Now I saw that it defines tuples (sec. 5.1.7) instead of arrays, and as shallowly immutable.
What was the reasoning behind this design?
On the one hand, why make them 'tuples' (instance of ReadOnlyTuple) instead of arrays, and then, why only shallowly immutable?

I am guessing, the shallowly immutable is to have more flexibility in what can go in there. But I am not too sure about the immutable part. (Also since the spec says it's not actually implemented.)

I was thinking about having {} for array literals, and #{} for deeply immutable value array literals instead [2].

So now I am wondering what the benefit of having tuples is.
Any comments would be greatly appreciated.

Another thing I am wondering about is how to interpret the spec exactly.
I read it that the literal syntax essentially desugars into an expression that constructs and populates an array, which is then used to create the ReadOnlyTuple. So far so clear, I think.

But then, it says it refers to the class ReadOnlyTuple. So, that means, ReadOnlyTuple is a well-known value instead of a lookup?
I am wondering because I remember the discussion in the spec around literal objects and the question whether `Object()()` should behave differently from `()()` (I think for the later there would not be a lookup of Object, which for the former could be overridden.).

Thanks and best regards
Stefan


Gilad Bracha

unread,
Jan 28, 2017, 12:51:23 PM1/28/17
to Newspeak Programming Language, Richard Roberts
Hi Stefan,

Literal arrays are one of the few the Smalltalk expression language which is broken. They are at once too restrictive (they can only contain literals) and not restrictive enough (the set of objects they contain can change).  I've encountered (albeit rarely) code that changed literals after the fact. This was most egregious with literal strings (Squeak seems to prohibit this, but I remember systems that did not), but arrays as well. 
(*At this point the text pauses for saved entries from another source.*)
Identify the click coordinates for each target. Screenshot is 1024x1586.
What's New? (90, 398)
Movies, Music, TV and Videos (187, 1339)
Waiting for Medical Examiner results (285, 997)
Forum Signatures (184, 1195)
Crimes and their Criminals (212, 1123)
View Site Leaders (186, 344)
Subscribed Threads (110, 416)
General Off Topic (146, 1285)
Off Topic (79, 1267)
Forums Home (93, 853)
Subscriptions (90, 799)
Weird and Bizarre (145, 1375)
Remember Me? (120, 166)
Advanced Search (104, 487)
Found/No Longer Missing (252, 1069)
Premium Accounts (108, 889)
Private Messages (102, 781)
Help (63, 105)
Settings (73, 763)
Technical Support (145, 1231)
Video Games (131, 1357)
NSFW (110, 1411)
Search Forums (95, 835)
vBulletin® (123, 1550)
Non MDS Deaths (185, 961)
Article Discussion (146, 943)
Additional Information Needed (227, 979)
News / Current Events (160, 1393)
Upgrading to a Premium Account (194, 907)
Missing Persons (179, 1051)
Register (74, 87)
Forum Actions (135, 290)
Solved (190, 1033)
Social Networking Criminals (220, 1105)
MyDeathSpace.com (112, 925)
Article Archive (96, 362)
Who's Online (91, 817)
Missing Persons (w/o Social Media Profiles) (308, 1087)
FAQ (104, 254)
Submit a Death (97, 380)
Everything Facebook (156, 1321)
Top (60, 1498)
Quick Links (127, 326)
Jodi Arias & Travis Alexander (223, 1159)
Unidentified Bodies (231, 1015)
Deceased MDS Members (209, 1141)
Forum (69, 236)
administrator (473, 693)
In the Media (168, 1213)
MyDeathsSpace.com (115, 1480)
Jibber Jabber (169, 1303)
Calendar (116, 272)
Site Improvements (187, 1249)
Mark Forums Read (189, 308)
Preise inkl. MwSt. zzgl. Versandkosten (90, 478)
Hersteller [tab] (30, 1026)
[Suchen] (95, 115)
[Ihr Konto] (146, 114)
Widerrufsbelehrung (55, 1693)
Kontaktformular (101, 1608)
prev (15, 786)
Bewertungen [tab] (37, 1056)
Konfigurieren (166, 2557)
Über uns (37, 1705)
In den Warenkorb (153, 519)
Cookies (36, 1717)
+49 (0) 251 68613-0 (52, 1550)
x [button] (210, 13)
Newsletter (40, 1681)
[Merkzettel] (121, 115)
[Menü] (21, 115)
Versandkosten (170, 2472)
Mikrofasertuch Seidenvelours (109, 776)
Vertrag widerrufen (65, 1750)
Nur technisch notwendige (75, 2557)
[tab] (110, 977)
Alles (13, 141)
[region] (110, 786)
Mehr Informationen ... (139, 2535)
The spec is therefore very deliberate on literal tuples.  Literals should not change underfoot. Arrays are mutable, and hence should not appear as literals. The fact that the implementation has bug doesn't change this. 

The question then arises, why shallow immutability rather than deep immutability.  Here we have a countervailing issue. Being able to place arbitrary expressions in a tuple rather than just literals is very useful (as I noted, Smalltalk is annoyingly restrictive here).  This does not create a conflict with the litreal as written, because it contains the same objects as when it was created. Nor does it preclude one from filling the tuple with deeply immutable values, in which case the implementation can determine quite easily that it is deeply immutable and mark it as such when the tuple is constructed (or lazily, or at a later time). So overall I think the current rules are a win.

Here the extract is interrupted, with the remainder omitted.